GIVEN INFORMATION
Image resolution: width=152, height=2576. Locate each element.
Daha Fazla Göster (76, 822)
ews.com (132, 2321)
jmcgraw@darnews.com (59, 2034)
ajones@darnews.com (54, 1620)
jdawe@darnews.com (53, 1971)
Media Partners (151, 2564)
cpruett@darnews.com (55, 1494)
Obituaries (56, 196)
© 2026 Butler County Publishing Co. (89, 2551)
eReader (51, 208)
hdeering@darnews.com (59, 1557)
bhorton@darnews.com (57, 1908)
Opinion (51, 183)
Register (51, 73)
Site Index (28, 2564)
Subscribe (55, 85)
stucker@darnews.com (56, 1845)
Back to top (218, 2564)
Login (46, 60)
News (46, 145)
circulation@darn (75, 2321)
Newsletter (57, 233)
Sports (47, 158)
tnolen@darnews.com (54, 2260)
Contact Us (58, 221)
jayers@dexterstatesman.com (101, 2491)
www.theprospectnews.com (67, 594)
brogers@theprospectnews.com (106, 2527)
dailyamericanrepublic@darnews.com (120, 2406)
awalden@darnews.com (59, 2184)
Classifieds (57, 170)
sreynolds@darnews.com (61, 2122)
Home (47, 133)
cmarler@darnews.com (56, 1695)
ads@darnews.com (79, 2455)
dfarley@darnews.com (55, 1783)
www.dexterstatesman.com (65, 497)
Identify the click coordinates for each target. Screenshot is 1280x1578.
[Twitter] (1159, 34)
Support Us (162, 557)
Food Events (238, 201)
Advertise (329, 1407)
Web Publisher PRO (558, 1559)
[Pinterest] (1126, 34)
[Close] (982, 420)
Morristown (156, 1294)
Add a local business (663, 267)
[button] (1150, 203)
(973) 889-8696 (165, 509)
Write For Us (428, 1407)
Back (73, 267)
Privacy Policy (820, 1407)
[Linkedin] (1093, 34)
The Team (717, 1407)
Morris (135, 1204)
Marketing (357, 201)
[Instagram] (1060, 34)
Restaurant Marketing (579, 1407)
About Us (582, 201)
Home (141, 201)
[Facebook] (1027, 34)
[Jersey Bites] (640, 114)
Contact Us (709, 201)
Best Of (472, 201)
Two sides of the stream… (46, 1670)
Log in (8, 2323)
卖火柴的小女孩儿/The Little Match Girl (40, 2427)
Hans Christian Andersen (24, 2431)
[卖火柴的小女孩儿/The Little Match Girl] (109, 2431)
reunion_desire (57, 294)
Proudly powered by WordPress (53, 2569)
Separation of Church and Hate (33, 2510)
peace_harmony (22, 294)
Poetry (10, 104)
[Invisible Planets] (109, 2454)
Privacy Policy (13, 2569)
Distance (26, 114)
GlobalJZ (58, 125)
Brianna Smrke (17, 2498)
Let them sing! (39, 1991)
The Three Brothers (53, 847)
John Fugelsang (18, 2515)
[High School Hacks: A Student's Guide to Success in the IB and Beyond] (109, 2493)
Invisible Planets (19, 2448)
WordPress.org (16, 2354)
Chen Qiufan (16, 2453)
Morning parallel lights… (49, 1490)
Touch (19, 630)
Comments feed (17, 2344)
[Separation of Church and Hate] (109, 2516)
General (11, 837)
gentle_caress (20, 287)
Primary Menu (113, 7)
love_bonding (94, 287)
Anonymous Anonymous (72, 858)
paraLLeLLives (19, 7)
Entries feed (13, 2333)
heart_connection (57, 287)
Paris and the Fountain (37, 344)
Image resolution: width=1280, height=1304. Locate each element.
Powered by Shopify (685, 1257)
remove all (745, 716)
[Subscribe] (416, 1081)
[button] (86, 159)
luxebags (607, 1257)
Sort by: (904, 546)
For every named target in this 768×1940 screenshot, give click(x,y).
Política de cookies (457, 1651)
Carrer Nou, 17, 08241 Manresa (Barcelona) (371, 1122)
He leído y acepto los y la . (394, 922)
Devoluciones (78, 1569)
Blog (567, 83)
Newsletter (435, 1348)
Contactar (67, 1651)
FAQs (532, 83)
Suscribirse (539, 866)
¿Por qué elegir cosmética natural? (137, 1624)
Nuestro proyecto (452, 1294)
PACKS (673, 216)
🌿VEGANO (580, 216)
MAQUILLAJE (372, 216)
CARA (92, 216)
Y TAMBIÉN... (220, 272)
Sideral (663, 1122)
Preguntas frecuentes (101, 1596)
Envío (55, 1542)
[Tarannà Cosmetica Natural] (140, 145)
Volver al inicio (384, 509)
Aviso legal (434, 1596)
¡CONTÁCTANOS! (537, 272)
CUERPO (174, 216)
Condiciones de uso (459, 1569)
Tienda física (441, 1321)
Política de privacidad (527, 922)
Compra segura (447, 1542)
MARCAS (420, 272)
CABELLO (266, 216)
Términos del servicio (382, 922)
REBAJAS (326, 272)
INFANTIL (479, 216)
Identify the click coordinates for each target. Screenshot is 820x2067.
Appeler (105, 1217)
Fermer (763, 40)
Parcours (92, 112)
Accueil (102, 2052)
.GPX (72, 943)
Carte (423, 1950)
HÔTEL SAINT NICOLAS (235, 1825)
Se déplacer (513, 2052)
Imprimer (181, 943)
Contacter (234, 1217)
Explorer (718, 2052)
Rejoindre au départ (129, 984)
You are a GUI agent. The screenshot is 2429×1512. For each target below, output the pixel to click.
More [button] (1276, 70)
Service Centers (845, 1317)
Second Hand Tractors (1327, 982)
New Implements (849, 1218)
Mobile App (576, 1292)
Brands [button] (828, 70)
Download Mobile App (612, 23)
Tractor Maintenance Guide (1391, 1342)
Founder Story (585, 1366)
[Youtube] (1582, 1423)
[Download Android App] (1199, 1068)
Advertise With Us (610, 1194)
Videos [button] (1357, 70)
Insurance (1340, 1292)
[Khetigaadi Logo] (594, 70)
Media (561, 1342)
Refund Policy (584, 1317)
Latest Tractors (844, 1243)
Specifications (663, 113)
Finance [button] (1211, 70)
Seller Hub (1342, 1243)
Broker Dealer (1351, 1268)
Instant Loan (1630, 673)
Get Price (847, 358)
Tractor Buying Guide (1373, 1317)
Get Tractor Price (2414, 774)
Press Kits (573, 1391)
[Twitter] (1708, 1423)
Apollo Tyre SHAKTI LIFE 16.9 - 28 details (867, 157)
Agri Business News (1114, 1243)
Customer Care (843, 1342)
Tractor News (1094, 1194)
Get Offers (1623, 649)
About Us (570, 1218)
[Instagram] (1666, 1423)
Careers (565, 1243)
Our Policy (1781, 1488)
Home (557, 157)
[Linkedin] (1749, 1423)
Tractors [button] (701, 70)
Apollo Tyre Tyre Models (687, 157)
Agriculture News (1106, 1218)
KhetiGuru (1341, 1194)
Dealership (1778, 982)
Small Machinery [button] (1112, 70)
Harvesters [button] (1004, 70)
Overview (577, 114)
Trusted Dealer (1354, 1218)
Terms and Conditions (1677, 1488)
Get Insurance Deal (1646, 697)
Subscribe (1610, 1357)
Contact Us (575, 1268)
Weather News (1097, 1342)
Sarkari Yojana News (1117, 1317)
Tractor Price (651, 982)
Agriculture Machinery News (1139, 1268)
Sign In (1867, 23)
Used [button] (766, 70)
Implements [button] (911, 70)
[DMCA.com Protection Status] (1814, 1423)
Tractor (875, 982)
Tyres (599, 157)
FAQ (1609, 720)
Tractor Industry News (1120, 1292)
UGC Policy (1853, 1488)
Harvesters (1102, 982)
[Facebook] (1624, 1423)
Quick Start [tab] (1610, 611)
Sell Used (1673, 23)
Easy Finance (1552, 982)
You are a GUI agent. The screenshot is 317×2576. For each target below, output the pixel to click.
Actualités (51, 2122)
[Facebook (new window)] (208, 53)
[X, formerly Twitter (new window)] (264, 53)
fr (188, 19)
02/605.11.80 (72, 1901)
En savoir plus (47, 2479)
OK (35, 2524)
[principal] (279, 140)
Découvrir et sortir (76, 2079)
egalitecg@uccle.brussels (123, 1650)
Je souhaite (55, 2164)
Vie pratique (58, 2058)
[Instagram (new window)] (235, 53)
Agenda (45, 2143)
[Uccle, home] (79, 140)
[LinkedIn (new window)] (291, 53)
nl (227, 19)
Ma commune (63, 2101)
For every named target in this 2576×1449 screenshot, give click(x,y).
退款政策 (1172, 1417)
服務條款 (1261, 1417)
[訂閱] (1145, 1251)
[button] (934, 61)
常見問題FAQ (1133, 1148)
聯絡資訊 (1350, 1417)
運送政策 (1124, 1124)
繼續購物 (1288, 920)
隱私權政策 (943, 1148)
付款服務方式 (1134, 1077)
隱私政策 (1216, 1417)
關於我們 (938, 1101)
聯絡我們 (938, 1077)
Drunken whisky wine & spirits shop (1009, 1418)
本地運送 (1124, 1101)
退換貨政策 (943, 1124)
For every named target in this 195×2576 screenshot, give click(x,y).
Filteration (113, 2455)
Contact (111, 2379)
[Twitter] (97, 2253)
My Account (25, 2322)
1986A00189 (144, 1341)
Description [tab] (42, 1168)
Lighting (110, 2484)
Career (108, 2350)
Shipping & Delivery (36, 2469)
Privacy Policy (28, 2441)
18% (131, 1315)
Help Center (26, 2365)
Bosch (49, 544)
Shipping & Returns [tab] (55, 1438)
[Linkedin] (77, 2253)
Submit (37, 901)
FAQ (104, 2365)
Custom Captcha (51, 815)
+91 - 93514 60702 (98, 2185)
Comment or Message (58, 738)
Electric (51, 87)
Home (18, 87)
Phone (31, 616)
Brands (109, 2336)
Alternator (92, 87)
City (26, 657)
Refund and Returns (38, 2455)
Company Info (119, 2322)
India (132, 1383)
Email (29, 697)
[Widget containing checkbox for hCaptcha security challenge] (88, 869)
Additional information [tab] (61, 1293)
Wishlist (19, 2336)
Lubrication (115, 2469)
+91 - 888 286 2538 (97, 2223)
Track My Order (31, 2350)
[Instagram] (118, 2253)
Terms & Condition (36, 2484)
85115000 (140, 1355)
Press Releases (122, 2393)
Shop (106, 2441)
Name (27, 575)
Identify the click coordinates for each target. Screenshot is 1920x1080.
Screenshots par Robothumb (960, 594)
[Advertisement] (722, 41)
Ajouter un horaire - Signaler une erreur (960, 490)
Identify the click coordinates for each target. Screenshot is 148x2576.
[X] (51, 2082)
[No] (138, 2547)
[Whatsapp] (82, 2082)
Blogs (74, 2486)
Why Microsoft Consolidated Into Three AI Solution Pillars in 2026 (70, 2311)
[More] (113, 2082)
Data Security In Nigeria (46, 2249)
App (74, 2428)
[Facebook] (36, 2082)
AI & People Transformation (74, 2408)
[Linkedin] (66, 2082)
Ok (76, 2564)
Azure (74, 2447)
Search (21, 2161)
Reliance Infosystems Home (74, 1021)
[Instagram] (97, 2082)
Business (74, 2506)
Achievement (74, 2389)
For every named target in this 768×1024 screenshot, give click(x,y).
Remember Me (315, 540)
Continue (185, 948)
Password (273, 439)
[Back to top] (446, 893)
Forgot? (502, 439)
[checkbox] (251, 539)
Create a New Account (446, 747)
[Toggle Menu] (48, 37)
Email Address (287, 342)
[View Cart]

INSTRUCTIONS TO FOLLOW
If a line falls between the first line of the entries and the line containing "[卖火柴的小女孩儿/The Little Match Girl] (109, 2431)", or is one of those two, restate it word for word; leave all other lines out.

YOUR RESPONSE
Image resolution: width=152, height=2576. Locate each element.
Daha Fazla Göster (76, 822)
ews.com (132, 2321)
jmcgraw@darnews.com (59, 2034)
ajones@darnews.com (54, 1620)
jdawe@darnews.com (53, 1971)
Media Partners (151, 2564)
cpruett@darnews.com (55, 1494)
Obituaries (56, 196)
© 2026 Butler County Publishing Co. (89, 2551)
eReader (51, 208)
hdeering@darnews.com (59, 1557)
bhorton@darnews.com (57, 1908)
Opinion (51, 183)
Register (51, 73)
Site Index (28, 2564)
Subscribe (55, 85)
stucker@darnews.com (56, 1845)
Back to top (218, 2564)
Login (46, 60)
News (46, 145)
circulation@darn (75, 2321)
Newsletter (57, 233)
Sports (47, 158)
tnolen@darnews.com (54, 2260)
Contact Us (58, 221)
jayers@dexterstatesman.com (101, 2491)
www.theprospectnews.com (67, 594)
brogers@theprospectnews.com (106, 2527)
dailyamericanrepublic@darnews.com (120, 2406)
awalden@darnews.com (59, 2184)
Classifieds (57, 170)
sreynolds@darnews.com (61, 2122)
Home (47, 133)
cmarler@darnews.com (56, 1695)
ads@darnews.com (79, 2455)
dfarley@darnews.com (55, 1783)
www.dexterstatesman.com (65, 497)
Identify the click coordinates for each target. Screenshot is 1280x1578.
[Twitter] (1159, 34)
Support Us (162, 557)
Food Events (238, 201)
Advertise (329, 1407)
Web Publisher PRO (558, 1559)
[Pinterest] (1126, 34)
[Close] (982, 420)
Morristown (156, 1294)
Add a local business (663, 267)
[button] (1150, 203)
(973) 889-8696 (165, 509)
Write For Us (428, 1407)
Back (73, 267)
Privacy Policy (820, 1407)
[Linkedin] (1093, 34)
The Team (717, 1407)
Morris (135, 1204)
Marketing (357, 201)
[Instagram] (1060, 34)
Restaurant Marketing (579, 1407)
About Us (582, 201)
Home (141, 201)
[Facebook] (1027, 34)
[Jersey Bites] (640, 114)
Contact Us (709, 201)
Best Of (472, 201)
Two sides of the stream… (46, 1670)
Log in (8, 2323)
卖火柴的小女孩儿/The Little Match Girl (40, 2427)
Hans Christian Andersen (24, 2431)
[卖火柴的小女孩儿/The Little Match Girl] (109, 2431)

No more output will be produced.